For example, suppose that you had a function that applied some DPLYR functions, but you couldn't expect datasets passed to this function to have the same column names.
For a simplified example of what I mean, say you had a data frame, arizona.trees
:
arizona.trees
group arizona.redwoods arizona.oaks
A 23 11
A 24 12
B 9 8
B 10 7
C 88 22
and another very similar data frame, california.trees
:
california.trees
group california.redwoods california.oaks
A 25 50
A 11 33
B 90 5
B 77 3
C 90 35
And you wanted to implement a function that returns the mean for the given groups (A, B, ... Z) for a given type of tree that would work for both of these data frames.
foo <- function(dataset, group1, group2, tree.type) {
column.name <- colnames(dataset[2])
result <- filter(dataset, group %in% c(group1, group2) %>%
select(group, contains(tree.type)) %>%
group_by(group) %>%
summarize("mean" = mean(column.name))
return(result)
}
A desired output for a call of foo(california.trees, A, B, redwoods)
would be:
result
mean
A 18
B 83.5
For some reason, doing something like the implementation of foo()
just doesn't seem to work.
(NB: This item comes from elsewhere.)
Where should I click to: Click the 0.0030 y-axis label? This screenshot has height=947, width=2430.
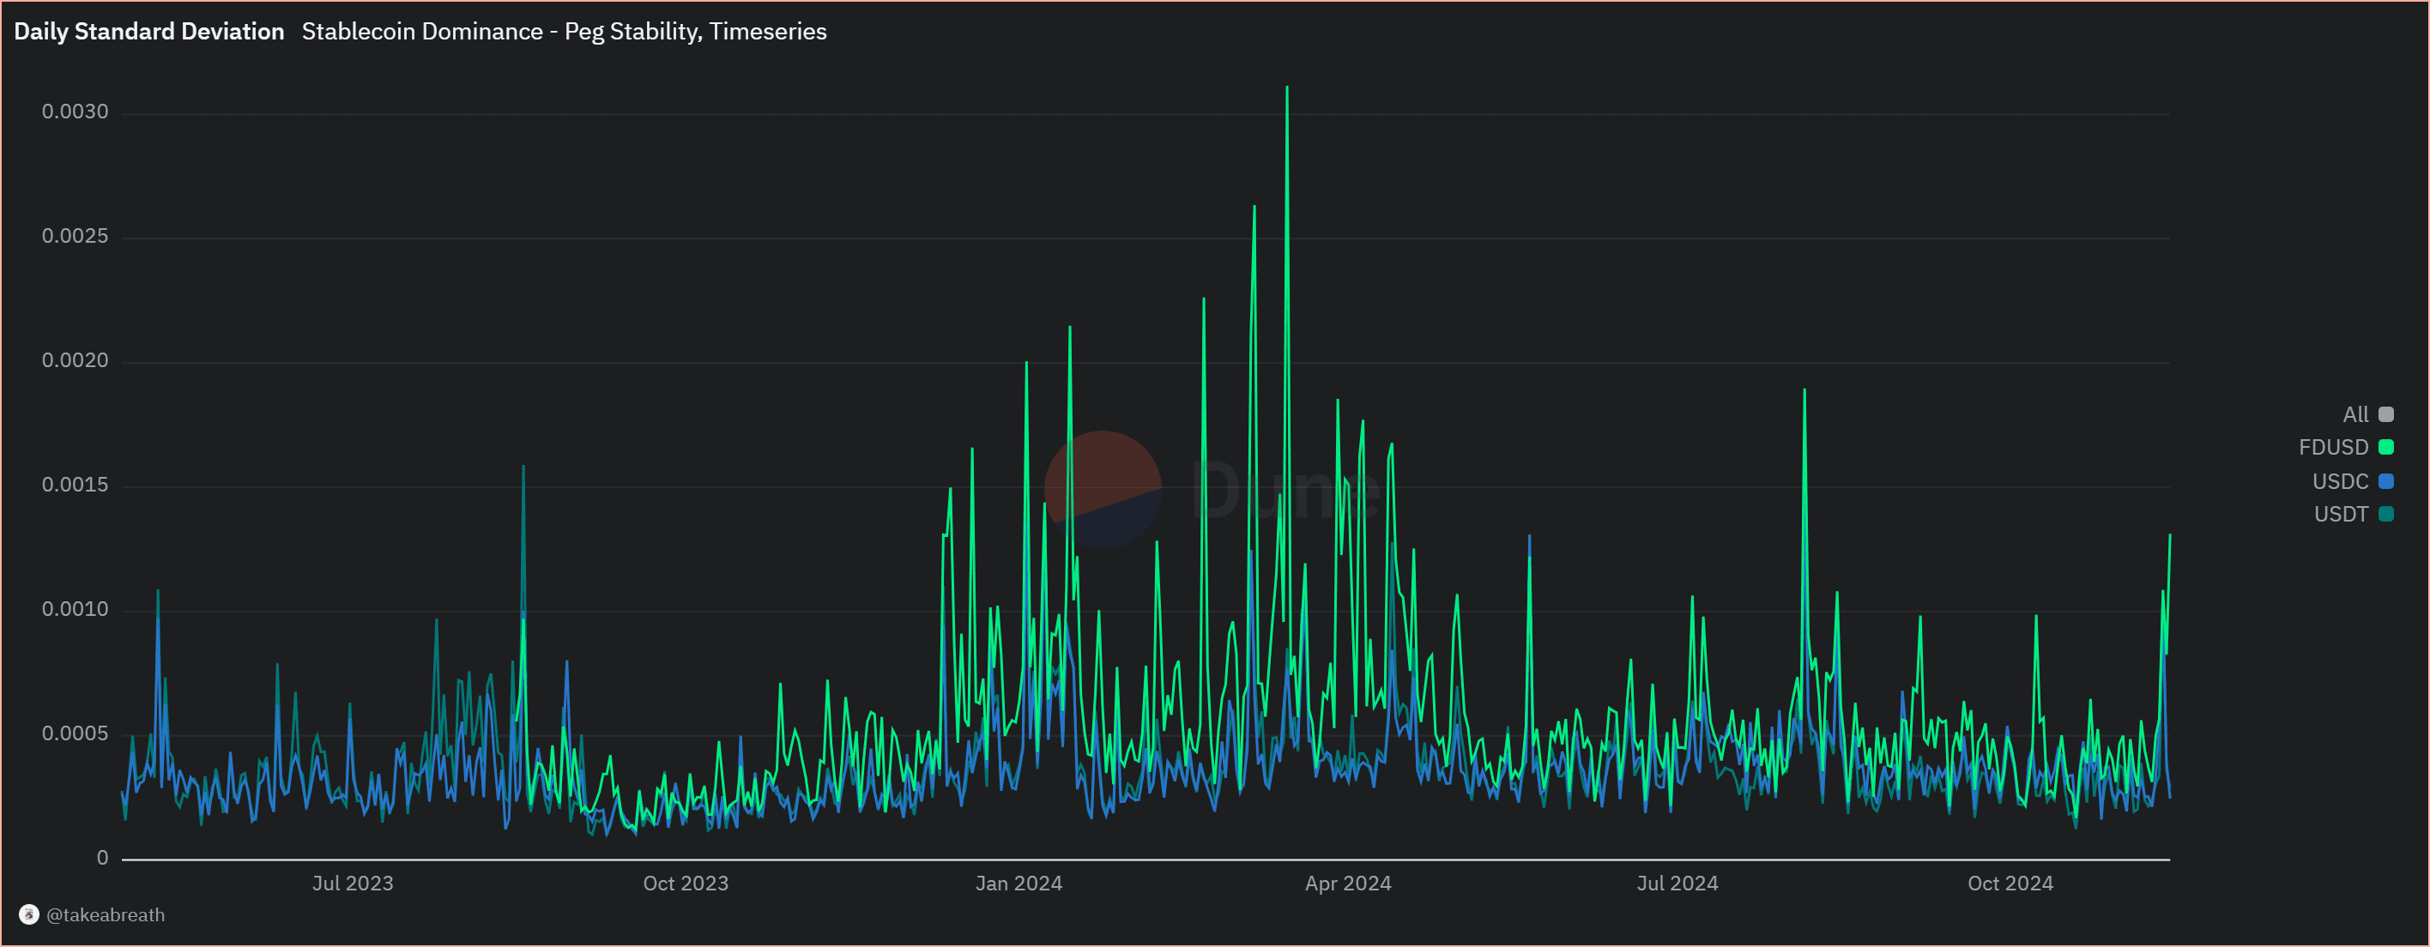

This is likely due to some error with the data frame indexing - the function seems to think I am attempting to get the mean of the column.name
string, rather than retrieving the column and passing the column to mean()
. I'm not sure how to avoid this. There's the issue of the implicit passing of the modified dataframe that can't be directly referenced with the pipe operator that may be causing the issue.
Why is this? Is there some alternative implementation that would work?